→ **Your objective**: Recast the lines of the records as a Markdown table with columns No. and Line, starting with the line that contains "Find the location" and going on through the line that contains "coordinates (126, 1981).". Number each line in No. and leave out blank lines.

→ **Records supplied**:
# # # #
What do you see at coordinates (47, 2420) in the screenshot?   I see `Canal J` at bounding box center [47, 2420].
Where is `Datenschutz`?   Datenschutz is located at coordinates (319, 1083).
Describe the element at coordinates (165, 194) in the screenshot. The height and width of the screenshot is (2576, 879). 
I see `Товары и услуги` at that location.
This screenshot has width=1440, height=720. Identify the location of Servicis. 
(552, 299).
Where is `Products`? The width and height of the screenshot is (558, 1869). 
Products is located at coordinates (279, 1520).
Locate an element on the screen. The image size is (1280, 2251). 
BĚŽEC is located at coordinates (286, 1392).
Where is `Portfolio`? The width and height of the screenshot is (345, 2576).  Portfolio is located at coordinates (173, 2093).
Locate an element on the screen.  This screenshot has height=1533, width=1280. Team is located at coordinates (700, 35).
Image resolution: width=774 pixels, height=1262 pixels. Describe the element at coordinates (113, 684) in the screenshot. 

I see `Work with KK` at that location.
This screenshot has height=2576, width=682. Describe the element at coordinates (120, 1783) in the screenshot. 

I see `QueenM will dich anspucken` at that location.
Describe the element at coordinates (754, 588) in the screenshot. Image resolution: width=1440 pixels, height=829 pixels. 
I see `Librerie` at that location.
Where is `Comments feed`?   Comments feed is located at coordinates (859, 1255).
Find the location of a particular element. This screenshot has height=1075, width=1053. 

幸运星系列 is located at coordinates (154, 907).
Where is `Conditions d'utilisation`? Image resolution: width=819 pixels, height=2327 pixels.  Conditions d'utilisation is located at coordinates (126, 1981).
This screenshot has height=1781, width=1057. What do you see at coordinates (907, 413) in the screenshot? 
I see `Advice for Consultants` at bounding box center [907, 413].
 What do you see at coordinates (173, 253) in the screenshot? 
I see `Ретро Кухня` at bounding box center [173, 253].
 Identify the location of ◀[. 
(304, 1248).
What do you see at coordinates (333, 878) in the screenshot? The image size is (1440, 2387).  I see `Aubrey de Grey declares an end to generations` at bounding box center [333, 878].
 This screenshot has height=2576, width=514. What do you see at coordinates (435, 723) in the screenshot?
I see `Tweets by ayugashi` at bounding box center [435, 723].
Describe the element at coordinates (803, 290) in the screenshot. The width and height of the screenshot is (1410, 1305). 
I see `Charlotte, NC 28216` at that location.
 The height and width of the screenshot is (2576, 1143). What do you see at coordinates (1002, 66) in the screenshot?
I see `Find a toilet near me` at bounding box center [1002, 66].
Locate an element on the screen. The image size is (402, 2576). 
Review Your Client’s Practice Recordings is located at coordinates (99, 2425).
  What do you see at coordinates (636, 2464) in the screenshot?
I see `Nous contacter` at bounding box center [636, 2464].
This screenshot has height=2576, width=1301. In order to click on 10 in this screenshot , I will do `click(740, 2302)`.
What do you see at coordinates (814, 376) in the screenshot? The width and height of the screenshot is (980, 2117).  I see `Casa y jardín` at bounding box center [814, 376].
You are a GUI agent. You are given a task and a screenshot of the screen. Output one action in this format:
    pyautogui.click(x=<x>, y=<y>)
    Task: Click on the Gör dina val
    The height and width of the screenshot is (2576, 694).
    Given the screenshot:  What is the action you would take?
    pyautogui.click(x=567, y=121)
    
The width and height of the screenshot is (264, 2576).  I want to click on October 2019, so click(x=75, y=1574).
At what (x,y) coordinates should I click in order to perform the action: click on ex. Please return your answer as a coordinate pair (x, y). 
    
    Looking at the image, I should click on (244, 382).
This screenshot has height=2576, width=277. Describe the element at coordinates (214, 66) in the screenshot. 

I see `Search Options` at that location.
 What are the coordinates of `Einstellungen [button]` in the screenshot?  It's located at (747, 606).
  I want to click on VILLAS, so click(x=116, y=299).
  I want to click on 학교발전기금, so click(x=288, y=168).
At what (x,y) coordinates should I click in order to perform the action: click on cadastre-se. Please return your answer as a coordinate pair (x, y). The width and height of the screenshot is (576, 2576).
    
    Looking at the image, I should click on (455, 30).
# # # #
→ **Exercise result**:
| No. | Line |
|---|---|
| 1 | Find the location of a particular element. This screenshot has height=1075, width=1053.  |
| 2 | 幸运星系列 is located at coordinates (154, 907). |
| 3 | Where is `Conditions d'utilisation`? Image resolution: width=819 pixels, height=2327 pixels.  Conditions d'utilisation is located at coordinates (126, 1981). |